Puerto Iguazú, Misiones:

Puerto Iguazú es uno de los destinos más visitados de Argentina. Su atractivo estrella, las cataratas –ubicadas dentro del Parque Nacional Iguazú–, poseen circuitos que permiten observar los saltos tanto desde arriba como desde abajo. La caída más espectacular es la Garganta del Diablo, que puede contemplarse desde tres miradores.

La visita a este rincón ofrece otros atractivos muy recomendables para conocer: la reserva guaraní Yasy Porá, La Aripuca y sus construcciones con inmensos troncos, y el Biocentro Iguazú, una reserva natural de flora y fauna de la zona.

Pinamar y Cariló, Buenos Aires:

A unos 1.050 kilómetros de nuestra provincia, dos ciudades de la costa argentina se postulan como grandes opciones para pasar unos días en familia. Se trata de Pinamar y de Cariló, que presentan una característica en común: la naturaleza parece haberse apoderado de su territorio.

Si bien ir a la playa es la actividad preferida de quienes la visitan en verano y ambos destinos cuentan con centros comerciales y diversos locales gastronómicos.

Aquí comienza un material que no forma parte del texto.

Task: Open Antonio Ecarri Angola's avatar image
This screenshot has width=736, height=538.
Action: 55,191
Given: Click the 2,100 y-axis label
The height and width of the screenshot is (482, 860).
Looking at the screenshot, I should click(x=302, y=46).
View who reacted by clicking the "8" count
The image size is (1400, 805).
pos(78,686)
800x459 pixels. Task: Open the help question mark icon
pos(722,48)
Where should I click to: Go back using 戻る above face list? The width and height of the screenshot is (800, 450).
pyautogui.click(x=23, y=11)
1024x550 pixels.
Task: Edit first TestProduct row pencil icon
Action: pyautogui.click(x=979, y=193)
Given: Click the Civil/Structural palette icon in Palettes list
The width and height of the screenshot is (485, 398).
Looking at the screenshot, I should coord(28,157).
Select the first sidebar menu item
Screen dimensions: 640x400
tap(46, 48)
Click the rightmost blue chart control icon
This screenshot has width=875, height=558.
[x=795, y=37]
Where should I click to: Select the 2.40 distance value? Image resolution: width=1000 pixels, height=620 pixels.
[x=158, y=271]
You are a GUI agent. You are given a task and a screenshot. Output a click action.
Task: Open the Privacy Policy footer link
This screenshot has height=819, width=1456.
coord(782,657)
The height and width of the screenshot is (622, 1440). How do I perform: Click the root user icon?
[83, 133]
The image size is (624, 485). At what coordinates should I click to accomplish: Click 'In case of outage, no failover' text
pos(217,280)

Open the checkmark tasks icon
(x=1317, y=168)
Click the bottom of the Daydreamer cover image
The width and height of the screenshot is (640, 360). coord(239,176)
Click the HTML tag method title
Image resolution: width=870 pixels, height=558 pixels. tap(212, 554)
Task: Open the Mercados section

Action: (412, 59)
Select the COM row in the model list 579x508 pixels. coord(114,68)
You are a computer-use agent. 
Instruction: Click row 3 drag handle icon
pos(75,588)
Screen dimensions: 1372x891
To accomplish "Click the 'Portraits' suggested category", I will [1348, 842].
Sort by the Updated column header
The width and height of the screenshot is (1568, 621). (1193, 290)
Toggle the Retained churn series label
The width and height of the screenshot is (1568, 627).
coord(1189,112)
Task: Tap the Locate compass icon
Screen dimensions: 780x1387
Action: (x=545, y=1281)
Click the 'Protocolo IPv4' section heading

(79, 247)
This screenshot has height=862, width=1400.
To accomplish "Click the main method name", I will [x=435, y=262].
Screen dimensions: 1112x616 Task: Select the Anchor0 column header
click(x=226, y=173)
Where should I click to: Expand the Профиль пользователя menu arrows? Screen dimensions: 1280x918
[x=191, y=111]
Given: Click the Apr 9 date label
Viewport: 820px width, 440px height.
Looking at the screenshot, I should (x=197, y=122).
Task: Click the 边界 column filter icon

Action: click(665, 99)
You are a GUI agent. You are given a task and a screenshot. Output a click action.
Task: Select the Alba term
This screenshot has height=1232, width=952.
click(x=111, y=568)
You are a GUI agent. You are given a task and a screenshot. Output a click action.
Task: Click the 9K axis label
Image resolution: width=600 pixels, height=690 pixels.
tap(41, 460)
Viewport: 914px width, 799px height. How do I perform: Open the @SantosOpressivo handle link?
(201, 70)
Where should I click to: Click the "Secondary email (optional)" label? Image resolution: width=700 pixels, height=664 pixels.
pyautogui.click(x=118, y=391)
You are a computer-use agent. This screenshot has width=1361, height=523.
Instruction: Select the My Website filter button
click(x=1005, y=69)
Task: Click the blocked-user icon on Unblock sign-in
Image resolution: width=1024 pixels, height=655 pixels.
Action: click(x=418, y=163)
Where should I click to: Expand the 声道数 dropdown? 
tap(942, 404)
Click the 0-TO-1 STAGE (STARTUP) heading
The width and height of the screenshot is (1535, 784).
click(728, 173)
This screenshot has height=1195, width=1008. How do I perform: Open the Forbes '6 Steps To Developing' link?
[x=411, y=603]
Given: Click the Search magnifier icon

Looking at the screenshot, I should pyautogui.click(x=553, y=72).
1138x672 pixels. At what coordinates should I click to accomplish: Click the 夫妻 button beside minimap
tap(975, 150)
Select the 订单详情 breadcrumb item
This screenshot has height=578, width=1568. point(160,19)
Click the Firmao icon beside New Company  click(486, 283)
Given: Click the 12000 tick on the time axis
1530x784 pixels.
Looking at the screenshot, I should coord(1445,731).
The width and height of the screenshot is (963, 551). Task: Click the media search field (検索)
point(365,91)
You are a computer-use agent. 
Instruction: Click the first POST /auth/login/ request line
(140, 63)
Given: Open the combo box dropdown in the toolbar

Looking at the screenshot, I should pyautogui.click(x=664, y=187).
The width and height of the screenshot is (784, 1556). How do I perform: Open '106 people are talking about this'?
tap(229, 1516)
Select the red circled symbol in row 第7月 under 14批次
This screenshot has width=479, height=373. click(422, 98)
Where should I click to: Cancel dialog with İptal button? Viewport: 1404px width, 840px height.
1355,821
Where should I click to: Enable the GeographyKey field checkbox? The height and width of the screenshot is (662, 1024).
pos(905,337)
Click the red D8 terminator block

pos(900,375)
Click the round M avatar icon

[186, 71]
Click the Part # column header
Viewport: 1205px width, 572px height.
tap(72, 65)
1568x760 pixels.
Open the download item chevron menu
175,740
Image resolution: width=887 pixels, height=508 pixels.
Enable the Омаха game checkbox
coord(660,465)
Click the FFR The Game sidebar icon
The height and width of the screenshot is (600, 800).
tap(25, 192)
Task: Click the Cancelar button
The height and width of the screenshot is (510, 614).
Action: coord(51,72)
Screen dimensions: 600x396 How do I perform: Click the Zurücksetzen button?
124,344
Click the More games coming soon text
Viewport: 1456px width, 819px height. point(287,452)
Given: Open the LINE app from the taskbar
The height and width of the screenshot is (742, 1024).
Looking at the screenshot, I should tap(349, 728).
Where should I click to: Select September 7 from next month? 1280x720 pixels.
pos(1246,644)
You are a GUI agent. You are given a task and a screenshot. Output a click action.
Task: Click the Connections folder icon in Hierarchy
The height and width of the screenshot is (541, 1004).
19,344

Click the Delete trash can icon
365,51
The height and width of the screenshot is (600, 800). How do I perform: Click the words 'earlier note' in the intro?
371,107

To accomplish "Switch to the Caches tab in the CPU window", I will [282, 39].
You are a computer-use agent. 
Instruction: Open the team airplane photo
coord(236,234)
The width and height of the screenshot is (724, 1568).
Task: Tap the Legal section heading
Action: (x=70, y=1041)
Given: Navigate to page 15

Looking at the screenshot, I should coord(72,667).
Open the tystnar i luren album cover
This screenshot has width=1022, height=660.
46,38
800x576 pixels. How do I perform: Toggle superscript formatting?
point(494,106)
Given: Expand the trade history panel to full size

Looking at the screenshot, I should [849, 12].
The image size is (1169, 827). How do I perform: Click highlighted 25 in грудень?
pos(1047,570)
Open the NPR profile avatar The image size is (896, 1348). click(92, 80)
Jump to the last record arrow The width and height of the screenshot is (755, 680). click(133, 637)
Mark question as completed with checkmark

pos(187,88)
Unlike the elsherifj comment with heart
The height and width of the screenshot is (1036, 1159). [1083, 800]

San Carlos de Bariloche, Río Negro:

En el extremo opuesto a la Costa, ubicado contra la cordillera, San Carlos de Bariloche es una de las joyitas más reconocidas del territorio argentino. Si bien es una de las opciones preferidas por los jóvenes para sus viajes de egresados, el destino presenta una variada oferta para todo tipo de públicos. En ese sentido se destacan las actividades de aventura, como la flotada.

El Chaltén, Santa Cruz:

Moviéndonos al sur del país, en la provincia de Santa Cruz se encuentra El Chaltén, que fue declarado Capital Nacional del Trekking en el año 1994. La belleza del lugar es impresionante y hay numerosos senderos con distintas clases de dificultad, todos bajo la imponente presencia del Fitz Roy. Buena energía, una cámara de fotos es todo lo que necesita para visitar este destino.

Esteros del Iberá, Corrientes:

Es muy posible que este sea uno de los destinos más fascinantes de nuestro país. En la provincia de Corrientes aparecen los Esteros del Iberá, un destino semiacuático en el que es muy difícil distinguir entre lo que flota y lo que no. Los diversos animales que allí se encuentran son los dueños del lugar; viven en libertad y se los puede ver en las fotografías de todos los turistas.

San Guillermo, San Juan:

El Parque Nacional San Guillermo, en la precordillera sanjuanina, es un inmenso desierto con montañas de colores, ríos cristalinos y con la mayor concentración de vicuñas del país. Para visitarlo se exige certificado médico (debido a la altura a la que se accede en algunos sectores), vehículo 4×4 y la compañía de un guía habilitado.